The committee’s documents noted the federal Standing Committee on Justice and Human Rights had to amend its definition of conversion therapy, re-introduced at the Dec. 11 reading.

That definition says conversion therapy “means a practice, treatment or service designed to change a person’s sexual orientation to heterosexual, to change a person’s gender or gender expression to cisgender, or to repress or reduce nonheterosexual attraction or sexual behaviour or non-cisgender gender expression.”

The definition also says it doesn’t include “a practice, treatment or service that relates to the exploration and development of an integrated personal identity without favouring any particular sexual orientation, gender identity or gender expression.”

Emmanuel Sanchez, who grew up in Regina and moved to Calgary in January 2020, is one of the delegates who spoke opposing the resolutions based on Ottawa’s definition of conversion therapy.

“I would absolutely get on board and support a federal conversion therapy ban, as long as it is worded correctly and truly bans the things they're trying to ban,” he told the Leader-Post.

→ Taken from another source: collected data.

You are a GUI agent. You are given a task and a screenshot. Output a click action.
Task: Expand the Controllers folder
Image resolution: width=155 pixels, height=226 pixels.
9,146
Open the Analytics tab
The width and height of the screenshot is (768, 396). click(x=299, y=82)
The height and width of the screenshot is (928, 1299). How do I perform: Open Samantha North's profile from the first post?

His critique is the proposed ban only allows for affirmative-type counselling, while prohibiting counselling work that challenges a client.

Sanchez, now a youth pastor, cited his personal story as an example.

He grew up in his Regina church community with same-sex attractions, eventually having gay relationships when he turned 16.

Trying to understand himself, he sought counselling from a therapist who affirmed his gay identity, but didn’t alleviate his anxiety, depression or suicidal wishes.

Sanchez said another therapist, a church pastor “who neither affirmed nor condemned my choices,” helped him work through his mental health struggles.

Following his Christian faith, he has chosen to live a celibate life while seeing therapists to work through his same-sex attractions.

Since Calgary passed a municipal bylaw banning conversion therapy last May, Sanchez has been denied services.

“I still require support and counsel to help me live the life I've chosen,” he said. “I've been denied by (counselling agencies), because it has to do with helping me to live a celibate life.”

Wednesday’s resolutions don’t, as of yet, seek to create a municipal bylaw banning conversion therapy, like what’s been done in Vancouver, Edmonton, Calgary and Saskatoon.

Sanchez encouraged the committee, if a municipal ban is created, to ensure it respects “the individual's freedom at any age to chose the type of support they want and their desired goals.”

Calgary's bylaw allows for fines of up to $10,000 to be levied against people or businesses who violate it.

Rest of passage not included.